Verwaltungsdigitalisierung

Worum geht’s?

Es geht darum, dass Dienste der Verwaltung durch Bürger*innen auch digital genutzt werden können und darum, dass innerhalb der Verwaltung digital gearbeitet wird. So kann in einer digitalisierten Verwaltung alles von der Parkberechtigung für Schwerbehinderte bis zum Führungszeugnis oder Fischereischein online beantragt werden. Für Serviceleistungen, bei denen eine persönliche Anwesenheit erforderlich ist (z.B. Ummeldung, Anmeldung eines KFZ) können alle erforderlichen Nachweise bereits online eingereicht werden, sodass es vor Ort schneller geht. Auch verwaltungsinterne Prozesse, wie beispielsweise Mitzeichnungen, sollen digital abgebildet werden.

Darum ist das wichtig:

  • Die Lebenswirklichkeit der Bürger*innen ist inzwischen digital. Auch mit der Verwaltung sollten sie so kommunizieren, wie sie es aus dem Alltag gewöhnt sind. Das macht Kommunikation einfacher, angenehmer und bringt sie auf Augenhöhe.
  • Verwaltung effizienter machen: Digitale Prozesse können schneller und effizienter sein als analoge. Bürger*innen profitieren so davon, dass ihre Anliegen schneller bearbeitet werden und innerhalb der Verwaltung bleibt mehr Zeit für gestaltende Tätigkeiten. Auch bei der Bekämpfung der Klimakrise sind häufig Genehmigungen (bspw. für den Bau von Windkraftanlagen) erforderlich, auch hier wird also von schnelleren Prozessen profitiert.
  • Transparenz ermöglichen: Erst die umfassende Digitalisierung aller Verwaltungsprozesse ermöglicht eine umfassende Transparenz. Unterlagen und Daten können so automatisch von persönlichen Daten bereinigt und dann veröffentlicht werden.

▶ **DATENAUSZUG**:
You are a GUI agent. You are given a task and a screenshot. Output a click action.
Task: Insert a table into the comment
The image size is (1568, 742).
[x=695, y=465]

▶ **AUFGABENSTELLUNG**:
Entscheide für jede der Aussagen 1., 2. und 3., ob sie mit dem Text zur Verwaltungsdigitalisierung übereinstimmt. Antworte jeweils mit Ja oder Nein und führe die ausschlaggebenden Worte des Texts als wörtliches Zitat an.
1. Für eine Ummeldung ist in einer digitalisierten Verwaltung keine persönliche Anwesenheit mehr erforderlich.
2. Auch Mitzeichnungen innerhalb der Verwaltung sollen digital abgebildet werden.
3. Unterlagen und Daten können automatisch von persönlichen Daten bereinigt und anschließend veröffentlicht werden.
Die Daten werden hier nicht gebraucht.

▶ **LÖSUNG**:
1. Nein: „Für Serviceleistungen, bei denen eine persönliche Anwesenheit erforderlich ist (z.B. Ummeldung, Anmeldung eines KFZ) können alle erforderlichen Nachweise bereits online eingereicht werden“
2. Ja: „Auch verwaltungsinterne Prozesse, wie beispielsweise Mitzeichnungen, sollen digital abgebildet werden.“
3. Ja: „Unterlagen und Daten können so automatisch von persönlichen Daten bereinigt und dann veröffentlicht werden.“